**Exercise tasks**
1/ In the introduction on Twitter-based event detection in London, what tool is used to locate the tweeters?
2/ Extend the introduction on Twitter-based event detection in London, picking up right after its final sentence.

**Text excerpt**
Keywords

1 Introduction

Nowadays, having gadgets has become a necessity. Every electronic device is connected to a worldwide network called internet. This large network connection enables us to manage those connected devices. In another hand, the ability of managing the connected devices, and the flowing data are essential to support smart cities. Smart city application helps us to make a better life. It changes the way we work and overcome the problem of urban life, supported by various emerging technologies. Big data technologies would play a key role in support smart city systems and applications due to the need to sense the city at the micro-levels, make intelligent decisions, and take appropriate actions, all within stringent time bounds. Social media has revolutionized our societies and is gradually becoming a key pulse of smart societies by sensing the information about the people and their spatio-temporal experiences around the living spaces. One of the useful application in smart city is event detection, sub-part of smart societies. For stakeholders, detecting an occurring event is important in finding out what is happening in the city for decision-making or future planning purposes. Compared with sensor-based event detection, analyzing social media data such as twitter is more cost-effective way to detect events. Sensor-based detection mines traffic data of installed sensors and cameras in certain places. It is costly, for hardware procurement and network installation, among other things. In addition, the number of installed measurement instruments limits the detection coverage. While social media event detection has wider coverage, and more efficient in terms of resources. They both have their pros and cons and could complement each other in terms of the convenience of event detection and information coverage.

In this paper, we use twitter for the detection of spatio-temporal events in London. Specifically, we use big data and AI platforms including Spark, and Tableau, to study twitter data about London. We extend our earlier work [1] of using social media data to detect spatio-temporal events in London. In this paper, we use better data analytics by implementing machine learning for contextual analysis awareness using Apache Spark MLlib. The acquired data should be truly related to traffic problem, while the acquired data is not necessary relevant to traffic problem. As well as, integrating the process with HPC to have better analysis performance. We use apache spark for parallel data processing, which is installed on top of HPC cluster. As well as, we utilize FEFS system for high-speed data distribution system. Moreover, we use the Google Maps Geocoding API to locate the tweeters and make additional analysis.

**Provided data**
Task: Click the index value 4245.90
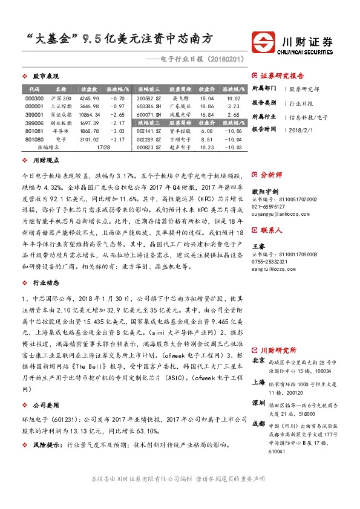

**In response**
1/ The Google Maps Geocoding API.

2/
We find and locate congestion around the London city. We also empirically demonstrate that events can be detected automatically by analyzing data. We detect the occurrence of multiple events such as “Underbelly festival” and “The Luna Cinema”. Underbelly festival was located at south bank, while The Luna Cinema was located in some places such as around Greenwich Park, crystal Palace Park, and National Trust-Morden Hall Park. As well as, we detect the London Notting Hill Carnival 2017 event. This is located around Notting Hill as it was the location of Notting Hill carnival [2], the Europe’s biggest street festival which was organized by London Notting Hill carnival enterprises trust. We detect those event’s locations and times, without any prior knowledge of the event. The results presented in the paper have been obtained by analyzing over three million tweets.

We summarize our contributions in this paper as follows:

  • We design workflow of big data analytics to detect spatio-temporal events in London using Apache Spark.

  • We detect the occurring events automatically by analyzing twitter data without any prior knowledge of events, both its location and time.

  • We integrate big data processing with HPC technology to improve performance.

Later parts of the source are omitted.